[The request]
Recast the lines from the one containing "The image size is (267, 166)." up to and including the one containing "Looking at the screenshot, I should coord(418,315)." as a Markdown table with the columns Row and Line, skipping blank lines. Leave the pictures out.

[Provided data]
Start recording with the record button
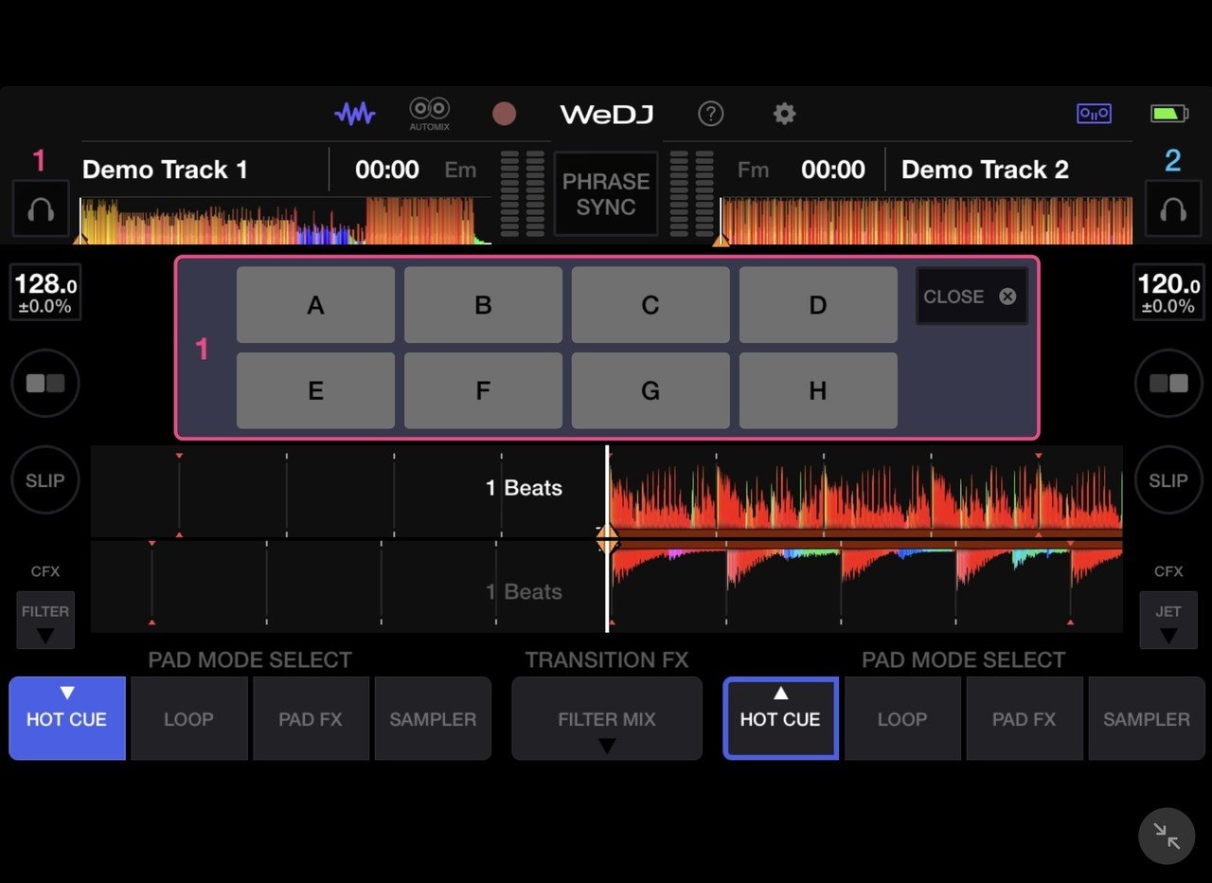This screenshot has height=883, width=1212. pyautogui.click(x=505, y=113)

* * *

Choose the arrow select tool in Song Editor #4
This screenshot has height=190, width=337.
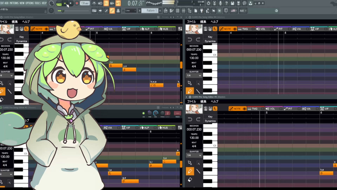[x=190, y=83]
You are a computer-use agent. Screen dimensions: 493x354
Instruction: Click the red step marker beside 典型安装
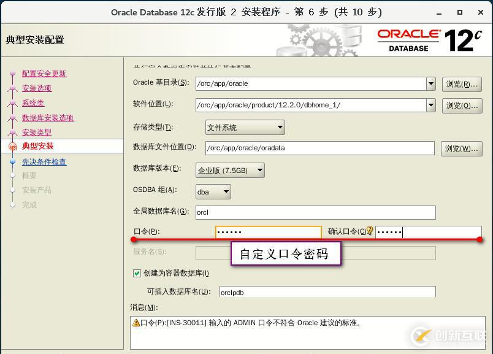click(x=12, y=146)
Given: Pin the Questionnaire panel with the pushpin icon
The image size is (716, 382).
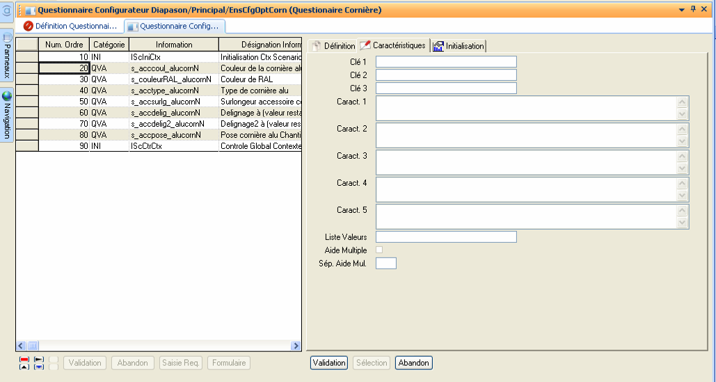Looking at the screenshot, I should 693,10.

--

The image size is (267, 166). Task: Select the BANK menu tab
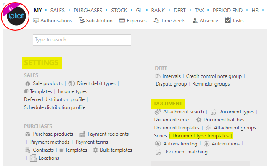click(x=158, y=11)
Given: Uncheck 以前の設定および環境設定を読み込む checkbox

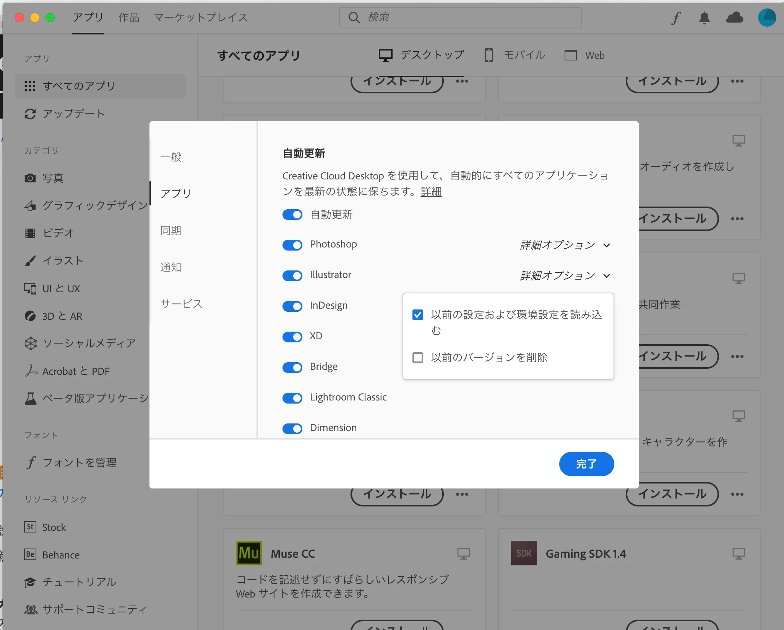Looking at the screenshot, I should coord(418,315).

[Output below]
| Row | Line |
|---|---|
| 1 | The image size is (267, 166). Task: Select the BANK menu tab |
| 2 | click(x=158, y=11) |
| 3 | Given: Uncheck 以前の設定および環境設定を読み込む checkbox |
| 4 | Looking at the screenshot, I should coord(418,315). |